In fact there are two classic essays about Gopnik's efforts, along with a group of concerned citizens, to save their favourite restaurant - the Brasserie Balzac - from being taken over by a (French) conglomerate personified by its owner Jean-Paul Bucher. The manoeuvrings of the plotters, the reaction of the restaurant staff, and the final outwitting of all the above by Bucher are a joy to read.
Reading the book, at this remove and along with the Looming Tower, make me think about the fact that Gopnik's essays, witty, amusing, domestic were written at the same time as the threat from Al Queda was emerging, but being underestimated. It made me yearn somewhat for the nineties, when all that seemed to bother us was the personal troubles of the US president. Gopnik returned to New York for the millennium and I believe has a new(ish) book of essays coming out about his time there.

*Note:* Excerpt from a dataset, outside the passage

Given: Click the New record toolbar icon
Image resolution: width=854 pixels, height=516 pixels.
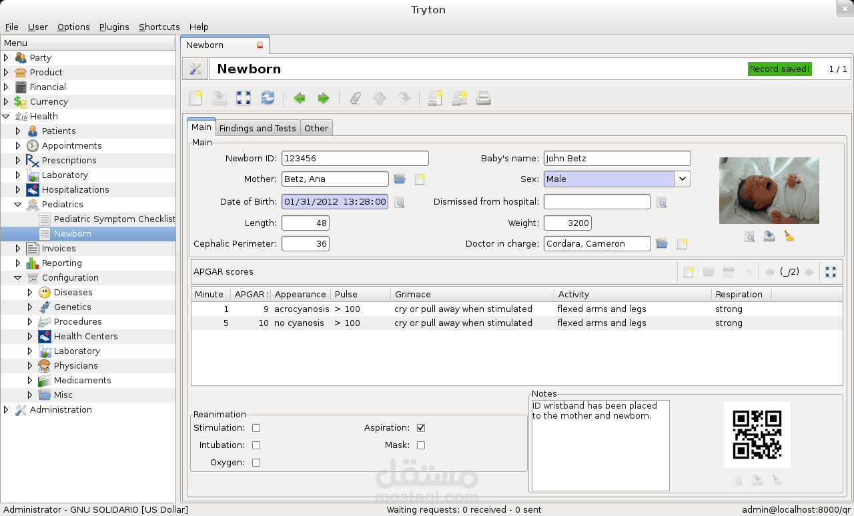Looking at the screenshot, I should click(x=195, y=99).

I will definitely read them.
While I started out being put off by the whimsical content of the essays, in the end I became glad that Western society can create a space for such a talented writer to exercise his craft on such, apparently, slight topics. In reality of course, and Gopnik quotes Maupassant on this, the very familiarity of the tale leads to its being hugely personal and important.
Whenever I want to go back, I listen to or read this book again, a pleasure. Adam Gopnik is a fine writer who brings warmth and humor to his stories.